サィード再考

「 われわれが話している言葉は僕のものである以前にあの男のものだ。家庭(ホーム)、キリスト(クライスト)、酒(エール)、主人(マスター)という言葉は、かれが口にするときと僕が口にするとき、僕はきまって不安を覚える。たいそう親しくしかも異質な彼の国語は、僕にとってはいつまでも習い覚えたてた言葉に終わるだろう。僕はその単語を作ったこともなければ、受け入れたこともない。僕の声はそれらの単語を追いつめる。僕の魂は彼の国語の陰で井ら立つ。」(Joyce, Portrait of the Artist as a Young Man) ▼1983年サイード ('The world, the Text and the Critic')はジョイス文学から引く。ひとつのアイデンティティーだけを選択すると他のアイデンティティの全部が踏みつけられる(one identity tramples all the other's )。排他的本質を構成するひとつのアイデンティティーに、文化多元主義が穴を開けれるか?▼文化多元主義の意義は自明だが、政治多元主義を伴った抵抗でなければならない。現在厄介なことに、権威体制が知識人を利用して文化多元主義を包摂してきた (例、日本知識人の帝国の言説)。政治多元主義の声 (東アジアの民主化運動・反グローバル資本主義)が抑圧される可能性も出てきたのだ。▼問題提起として、文化多元主義よりも政治多元主義から経験知を引き出すことが求められているのでは?先駆的に、帝国主義の歴史を抑圧されたマイノリティーが敢えて書いたジョイスはそこで市民的権利の理念性も書いたのだった▼最後に、ジジェクのOWS前の認識について。権威体制の側で文化多元主義の夢を発明できなければ政治多元主義を求める危機に陥るという見方ーカントとフロイトを折衷したーをもっていたように思われる。

== 課題の内容 ==
提示文によれば、1983年にサイードは誰の文学から引用していますか。

== 提示資料 ==
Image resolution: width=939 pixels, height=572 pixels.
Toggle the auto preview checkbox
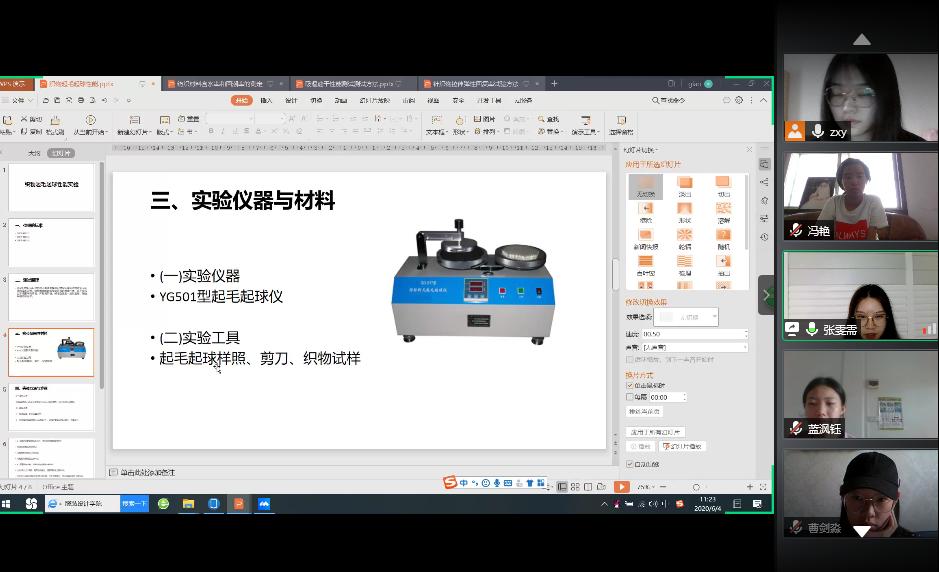[629, 464]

== 解答 ==
ジョイスの文学です。